Iconic British brand and retailer Ben Sherman expects over half its income to come from overseas markets with the next year or so.

Over the past eight years, the business has internationalized and now operates in 37 markets, including the US and Asia-Pacific region.

Ben Sherman chief executive Miles Gray said that the UK delivers about half of income. “In about a year, that will change,” he revealed.

Global expansion has allowed Ben Sherman to position itself as a more aspirational label then it had traditionally been in its domestic market, said Gray, who has 22 stores internationally and intends to increase the number to 250 by 2012. “We’re like a wholesaler metamorphosing into a retailer,” he said.
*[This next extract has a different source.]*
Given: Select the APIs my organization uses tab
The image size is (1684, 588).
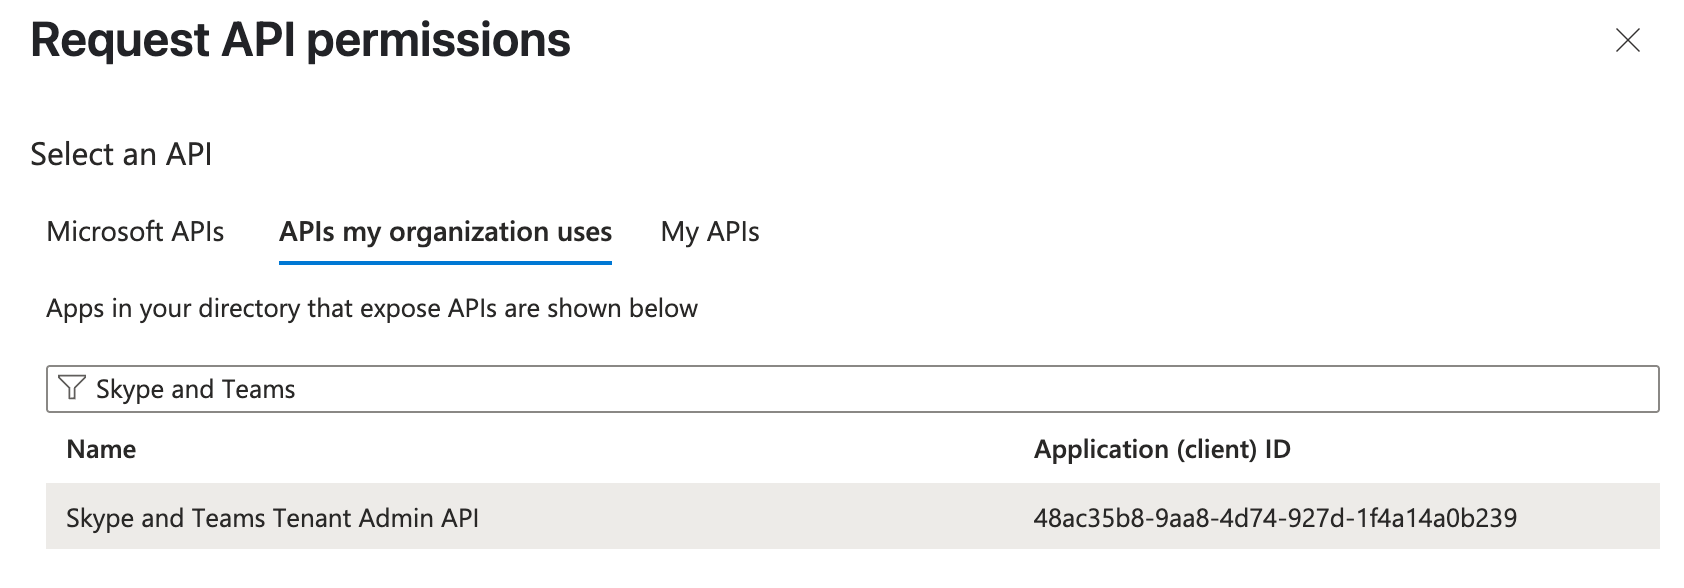Looking at the screenshot, I should coord(445,232).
He believed there was no conflict between Ben Sherman’s growing retail operations and its international distribution agreements and territory licensing.

Gray was speaking in a panel discussion on international expansion models at the World Retail Congress in Barcelona.

Fellow participant Mohammed Alshaya, chairman of MH Alshaya, which holds franchises for UK retailers including Debenhams and Mothercare, said there were six factors key to the success of a franchise arrangement.

They are: research; brand quality and local market fit; the relationship with the franchise partner; understanding of brand operations; a local strategy and speed.

Inditex international director for Asia-Pacific, Ivan Barbera, said the retailer evaluates potential new markets in four ways: per capita GDP; market size and fashion attitude; likely developments in real estate and import constraints. “If we’re not comfortable with all of them, we won’t go,” he said.

Pei Liang, secretary general of the China Chain Store & Franchise Association, said international retailers were adopting a variety of models when entering China.